• _TASK DIRECTIONS_:
Start at the first line of the material. Repeat each line exactly through the one containing "Aeropuerto Juan Pablo II (110, 1988)", then stop.
^^^^
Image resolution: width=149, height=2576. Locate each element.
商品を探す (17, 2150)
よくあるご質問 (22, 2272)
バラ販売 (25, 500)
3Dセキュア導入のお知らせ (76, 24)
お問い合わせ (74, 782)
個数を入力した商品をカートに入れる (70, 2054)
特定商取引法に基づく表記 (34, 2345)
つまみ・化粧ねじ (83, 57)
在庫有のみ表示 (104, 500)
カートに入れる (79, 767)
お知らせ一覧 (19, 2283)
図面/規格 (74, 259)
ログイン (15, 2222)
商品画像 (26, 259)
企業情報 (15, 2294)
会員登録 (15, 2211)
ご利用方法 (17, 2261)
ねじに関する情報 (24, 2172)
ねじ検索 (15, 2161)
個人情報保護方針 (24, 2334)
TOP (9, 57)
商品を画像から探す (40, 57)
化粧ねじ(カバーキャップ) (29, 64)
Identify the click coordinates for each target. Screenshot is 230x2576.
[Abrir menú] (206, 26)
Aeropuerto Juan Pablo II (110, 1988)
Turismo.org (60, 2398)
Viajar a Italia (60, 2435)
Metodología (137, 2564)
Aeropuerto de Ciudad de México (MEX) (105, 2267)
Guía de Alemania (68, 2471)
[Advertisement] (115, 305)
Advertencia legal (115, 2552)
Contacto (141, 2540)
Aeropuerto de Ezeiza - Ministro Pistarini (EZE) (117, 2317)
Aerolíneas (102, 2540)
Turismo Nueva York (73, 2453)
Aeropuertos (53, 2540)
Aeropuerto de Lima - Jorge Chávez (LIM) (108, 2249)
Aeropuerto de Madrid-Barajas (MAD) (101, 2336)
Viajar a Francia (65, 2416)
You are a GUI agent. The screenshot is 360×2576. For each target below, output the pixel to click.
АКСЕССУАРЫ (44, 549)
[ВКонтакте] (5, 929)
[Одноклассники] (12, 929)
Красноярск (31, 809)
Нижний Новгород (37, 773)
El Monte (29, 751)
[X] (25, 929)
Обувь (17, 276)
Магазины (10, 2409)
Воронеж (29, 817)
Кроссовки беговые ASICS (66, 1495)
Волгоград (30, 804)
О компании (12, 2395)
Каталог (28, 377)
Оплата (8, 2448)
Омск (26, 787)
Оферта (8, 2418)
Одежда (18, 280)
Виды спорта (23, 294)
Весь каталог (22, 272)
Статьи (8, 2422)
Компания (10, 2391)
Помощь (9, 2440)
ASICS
^^^^
• _COMPLETED TASK_:
Image resolution: width=149, height=2576. Locate each element.
商品を探す (17, 2150)
よくあるご質問 (22, 2272)
バラ販売 (25, 500)
3Dセキュア導入のお知らせ (76, 24)
お問い合わせ (74, 782)
個数を入力した商品をカートに入れる (70, 2054)
特定商取引法に基づく表記 (34, 2345)
つまみ・化粧ねじ (83, 57)
在庫有のみ表示 (104, 500)
カートに入れる (79, 767)
お知らせ一覧 (19, 2283)
図面/規格 (74, 259)
ログイン (15, 2222)
商品画像 (26, 259)
企業情報 (15, 2294)
会員登録 (15, 2211)
ご利用方法 (17, 2261)
ねじに関する情報 (24, 2172)
ねじ検索 (15, 2161)
個人情報保護方針 (24, 2334)
TOP (9, 57)
商品を画像から探す (40, 57)
化粧ねじ(カバーキャップ) (29, 64)
Identify the click coordinates for each target. Screenshot is 230x2576.
[Abrir menú] (206, 26)
Aeropuerto Juan Pablo II (110, 1988)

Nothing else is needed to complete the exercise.